O Exército vive momentos de grande incerteza a necessitar de medidas adequadas ao seu fortalecimento e capacidade.

A prossecução de uma política seguidista na NATO reduz a capacidade de decisão autónoma para os caminhos do desarmamento sustentado, da eliminação da lógica de blocos e da cooperação e da paz.

A igual resultado conduz a aceitação, pelo Governo português, das utilizações que os EUA pretendem fazer de parte do território nacional para os seus objectivos estratégicos. A arregimentação para a integração em forças militares do flanco sul (Euroforce e Euromarforce) poderá tornar-se perversa se utilizada, designadamente, no mundo árabe. E a projectada criação de uma força militar europeia até 2003 e a institucionalização e funcionamento de quatro novos orgãos político-militares, na perspectiva da PSDC, cria novos e preocupantes compromissos.

* Pedido indicado 1
Podes apresentar como tabela Markdown, com as colunas Nº e Linha, tudo o que vai do início das linhas dos dados abaixo até à linha que contém "Action: (x=381, y=186)", incluindo ambas e deixando de fora as linhas em branco?
* Pedido indicado 2
Como prosseguiria o excerto sobre o Exército e a política de defesa portuguesa? Escreve a parte seguinte, a partir da sua última frase.

* Dados fornecidos
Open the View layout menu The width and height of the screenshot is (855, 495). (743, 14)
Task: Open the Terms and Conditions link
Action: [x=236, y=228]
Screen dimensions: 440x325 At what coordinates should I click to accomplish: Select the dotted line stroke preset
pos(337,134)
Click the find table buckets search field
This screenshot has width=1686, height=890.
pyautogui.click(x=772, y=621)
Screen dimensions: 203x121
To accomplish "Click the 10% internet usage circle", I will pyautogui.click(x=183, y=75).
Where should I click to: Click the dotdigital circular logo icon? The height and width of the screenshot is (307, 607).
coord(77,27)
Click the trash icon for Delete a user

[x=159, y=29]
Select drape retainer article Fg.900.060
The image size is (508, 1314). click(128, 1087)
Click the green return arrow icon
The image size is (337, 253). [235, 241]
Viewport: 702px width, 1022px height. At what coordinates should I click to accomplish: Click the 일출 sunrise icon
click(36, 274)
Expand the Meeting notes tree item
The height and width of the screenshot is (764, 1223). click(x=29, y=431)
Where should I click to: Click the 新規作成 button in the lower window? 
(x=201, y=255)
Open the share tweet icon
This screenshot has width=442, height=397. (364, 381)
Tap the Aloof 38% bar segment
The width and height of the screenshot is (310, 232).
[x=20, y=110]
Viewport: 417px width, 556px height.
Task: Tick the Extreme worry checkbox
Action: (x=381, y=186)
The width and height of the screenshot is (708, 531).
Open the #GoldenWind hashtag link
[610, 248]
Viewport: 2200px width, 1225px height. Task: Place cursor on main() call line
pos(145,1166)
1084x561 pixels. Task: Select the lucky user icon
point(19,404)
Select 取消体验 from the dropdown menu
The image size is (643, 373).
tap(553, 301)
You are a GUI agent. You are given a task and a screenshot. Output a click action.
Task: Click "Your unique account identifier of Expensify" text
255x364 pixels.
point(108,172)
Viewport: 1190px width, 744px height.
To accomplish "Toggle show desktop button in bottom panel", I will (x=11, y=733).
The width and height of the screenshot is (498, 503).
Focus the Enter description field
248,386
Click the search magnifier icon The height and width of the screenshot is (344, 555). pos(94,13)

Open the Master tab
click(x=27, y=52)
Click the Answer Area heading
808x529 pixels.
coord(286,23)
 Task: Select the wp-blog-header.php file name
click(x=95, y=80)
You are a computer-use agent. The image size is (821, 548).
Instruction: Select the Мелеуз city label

* Resultado obtido 1
| Nº | Linha |
|---|---|
| 1 | Open the View layout menu The width and height of the screenshot is (855, 495). (743, 14) |
| 2 | Task: Open the Terms and Conditions link |
| 3 | Action: [x=236, y=228] |
| 4 | Screen dimensions: 440x325 At what coordinates should I click to accomplish: Select the dotted line stroke preset |
| 5 | pos(337,134) |
| 6 | Click the find table buckets search field |
| 7 | This screenshot has width=1686, height=890. |
| 8 | pyautogui.click(x=772, y=621) |
| 9 | Screen dimensions: 203x121 |
| 10 | To accomplish "Click the 10% internet usage circle", I will pyautogui.click(x=183, y=75). |
| 11 | Where should I click to: Click the dotdigital circular logo icon? The height and width of the screenshot is (307, 607). |
| 12 | coord(77,27) |
| 13 | Click the trash icon for Delete a user |
| 14 | [x=159, y=29] |
| 15 | Select drape retainer article Fg.900.060 |
| 16 | The image size is (508, 1314). click(128, 1087) |
| 17 | Click the green return arrow icon |
| 18 | The image size is (337, 253). [235, 241] |
| 19 | Viewport: 702px width, 1022px height. At what coordinates should I click to accomplish: Click the 일출 sunrise icon |
| 20 | click(36, 274) |
| 21 | Expand the Meeting notes tree item |
| 22 | The height and width of the screenshot is (764, 1223). click(x=29, y=431) |
| 23 | Where should I click to: Click the 新規作成 button in the lower window?  |
| 24 | (x=201, y=255) |
| 25 | Open the share tweet icon |
| 26 | This screenshot has width=442, height=397. (364, 381) |
| 27 | Tap the Aloof 38% bar segment |
| 28 | The width and height of the screenshot is (310, 232). |
| 29 | [x=20, y=110] |
| 30 | Viewport: 417px width, 556px height. |
| 31 | Task: Tick the Extreme worry checkbox |
| 32 | Action: (x=381, y=186) |

* Resultado obtido 2
Do que atrás se diz, pode concluir-se que embora existam algumas vulnerabilidades (média riqueza do solo e subsolo, dependência energética e em bens essenciais, estreiteza do território, atraso económico e social, crescente influência do capital estrangeiro, reestruturação atrasada nas FA's), as potencialidades (vasta ZEE, situação estratégica global, densidade populacional, condições democráticas, vontade nacional, condições para aumentar a produção de alimentos se necessário, larga comunidade linguística), carecendo de ser persistente e coerentemente desenvolvidas, superam as vulnerabilidades e podem constituir - se devidamente aproveitadas e se forem alteradas as políticas - uma base credível de desenvolvimento integrado.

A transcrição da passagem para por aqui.